Off the top of my head I can think of a couple of approaches which I'll begin to outline here. If you need a more detailed explanation, I'd be glad to elaborate. Note that I have NOT attempted to code to test either of these (yet), so take them with a grain of salt.

The first approach relies on a central dispatcher (the main thread) to coordinate a pool of worker threads and a 'work' queue (of folders). The central dispatcher initializes the thread pool to its minimum size and assigns the root folder to the first worker thread, then signals it to wake up.

Each worker thread starts in an idle state, looping until it receives a 'wake up' signal. It then checks if it's been assigned a folder to process, and begins iterating through that folder's contents. The worker thread submits any files that match the pattern to the 'found' list (or just prints it to System.out).

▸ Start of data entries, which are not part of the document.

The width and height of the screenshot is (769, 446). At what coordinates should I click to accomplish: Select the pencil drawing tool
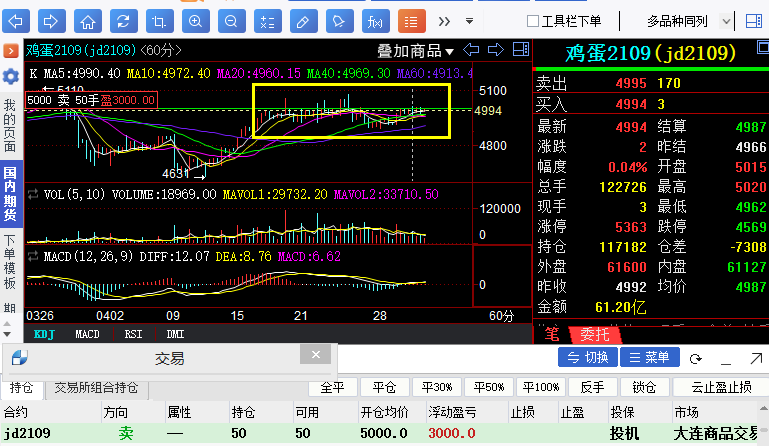[304, 21]
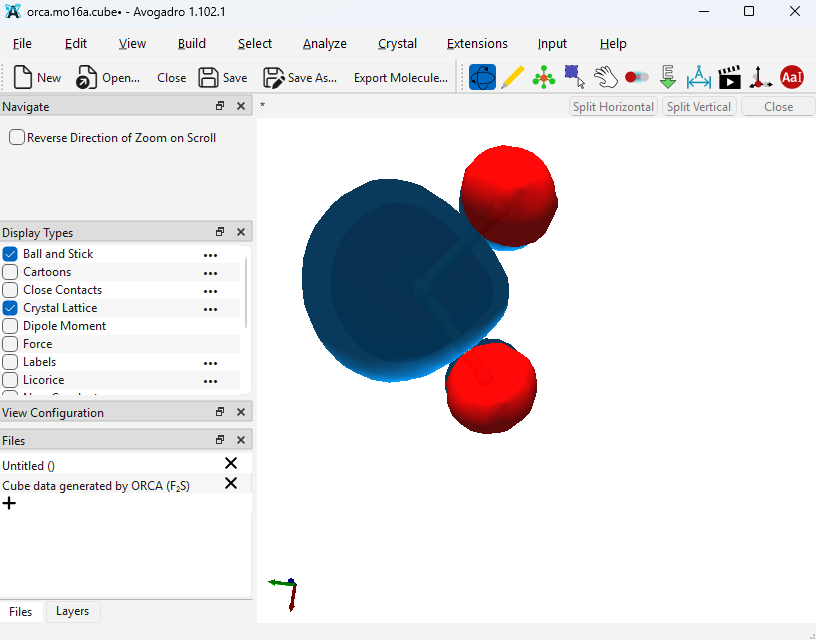Click the Split Horizontal button
816x640 pixels.
[x=613, y=107]
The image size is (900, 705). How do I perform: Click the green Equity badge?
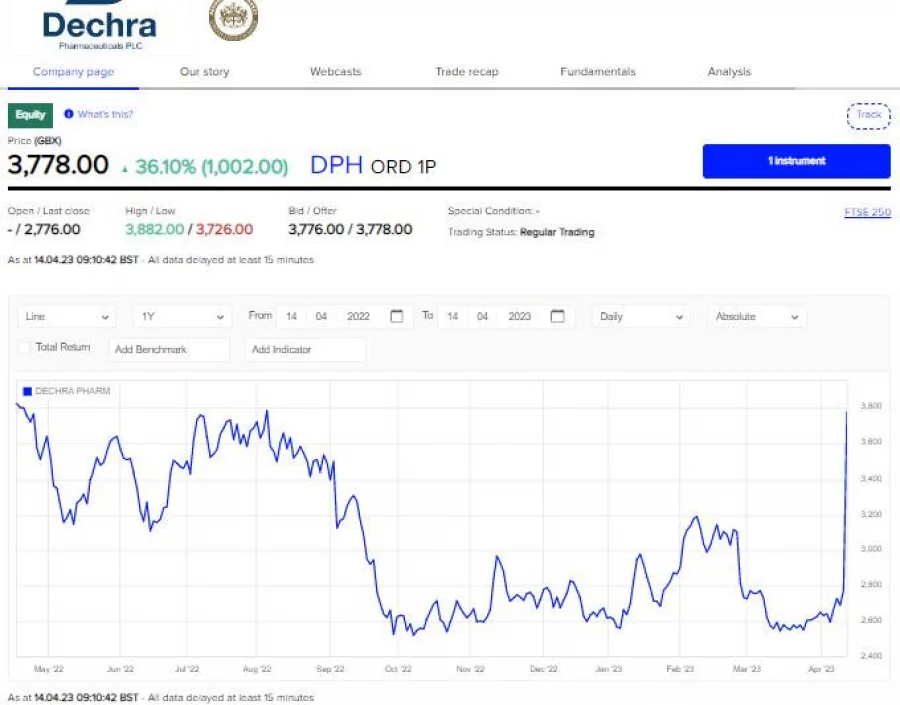29,115
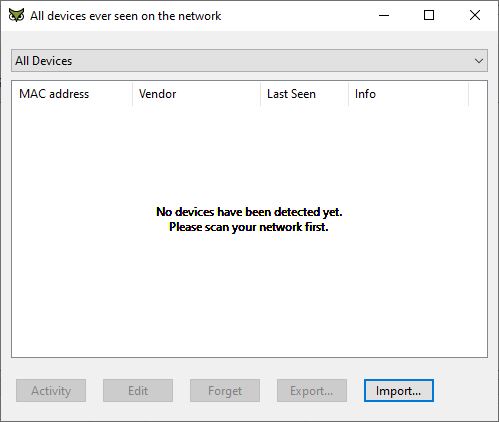This screenshot has width=499, height=422.
Task: Open the All Devices filter dropdown
Action: tap(249, 61)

Any subfolders are added back into the 'work' queue (and the main thread is signalled). Afterwards, the worker thread reenters the 'idle' state (and the main thread is signalled again). Upon waking up, it should either be assigned a new folder which it starts processing the same way. Otherwise, the thread can terminate itself.

The main thread waits until it receives a signal from any worker thread. It first checks if the work queue is empty. If not, then it checks if there any worker threads that are idle. While there are any idle worker threads (and the work queue is non-empty), pop the first folder off the work queue and assign it to that thread, and signal it to wake up. The main thread then goes back to waiting.

If there are no idle threads, then check the current thread pool size against the maximum configured size. If the pool is already at maximum, then the main thread goes back to sleep (basically waiting until a thread becomes idle). Otherwise, while the pool isn't at maximum, create a new thread, add it to the pool, and assign it the first folder in the work queue, then wake it up.

If the main thread wakes up with the work queue empty, then first it checks if there are any idle threads and the worker thread pool is larger than the configured minimum. If so, the main thread can elect to wake up idle threads (with no assigned folder, so they'll terminate) and remove them from the pool. If the thread pool is already at a minimum, then again the main thread just goes back to waiting. Note that this 'downsizing' step may be unnecessary optimization (since worker threads shouldn't be consuming CPU cycles waiting anyway).

If all threads are idle and the work queue is empty then the main thread knows it's done and can signal all remaining worker threads to wake up and terminate themselves.

The trick here is all in the signaling between the main thread and the worker threads, and synchronization on the work queue (and possibly the 'found files' bin).

(Also, to simplify things a bit, one can opt for a fixed-size thread pool.)


The alternative approach doesn't involve a central dispatcher, but uses a fixed pool of worker threads sleeping for random intervals, periodically waking up to check if either a) the work queue has an item, or b) all work has been done.

The main thread just initializes the thread pool, places the root folder at the head of the work 'queue' then starts up all worker threads. It then waits for a signal telling it that all work is done and it can clean up (interrupt all the remaining worker threads to wake them up and terminate themselves).

Each worker thread starts up in a non-idle state and checks the work queue. The first thread should see the root folder, which it pops off the queue and begins processing it similar to the above. All the other threads upon starting should see an empty queue and go to sleep.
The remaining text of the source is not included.